I WAS taken by surprise to read the front page of the Advocate on Saturday, July 12.

My surprise was accompanied by palpably positive sensations upon learning that the developers proposing to fill wetlands around Hearnes Lake and build 200 houses won't be able to do this because they are in receivership.

If these developers had accorded with the planning intentions of Coffs Council and the wishes of the community and built the 30-35 houses on elevated land at the southern part of the property (that everyone was happy about), I daresay they would have some profits on the radar.

The article is concerning for two statements apparently attributable to council's general manager, Mr McGrath, notably that "if the land is sold before next December, it will be sold with a development approval in place" and the "dead-line can be extended if the owners can demonstrate substantial physical commencement".

These points require clarification as to the legal status of the concept approval granted under the notorious (and subsequently rescinded) Part 3A of the planning act.

Firstly, there is no "development approval" in place; it is a "concept approval" which essentially means the former Planning Minister, Tony Kelly, felt it was a good idea to build 200 houses on a coastal floodplain subject to inundation.

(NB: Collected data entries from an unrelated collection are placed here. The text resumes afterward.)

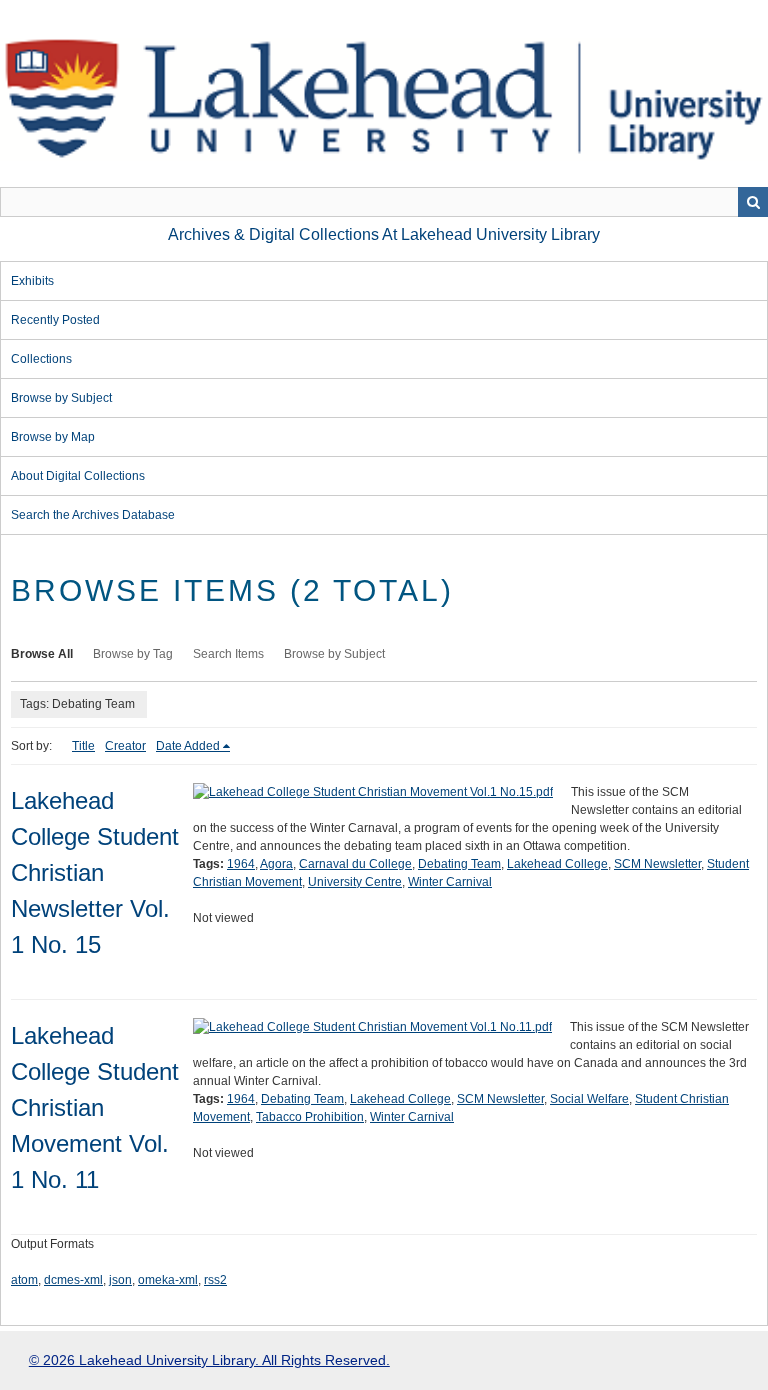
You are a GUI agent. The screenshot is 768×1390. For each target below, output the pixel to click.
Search (753, 202)
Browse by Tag (133, 654)
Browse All (42, 654)
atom (24, 1280)
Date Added (188, 746)
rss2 (215, 1280)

Secondly, the requirement for substantial physical commencement of works applies to consents granted by a planning authority (generally local councils or the NSW Government).

Before any building work can be done on the coastal floodplain surrounding Hearnes Lake, Coffs Council (or the State Government) must grant a consent. Most works undertaken without consent would likely represent a breach of the law.

I hope prospective purchasers of the defunct holdings of Sandy Shores take good note of these facts. Caveat emptor.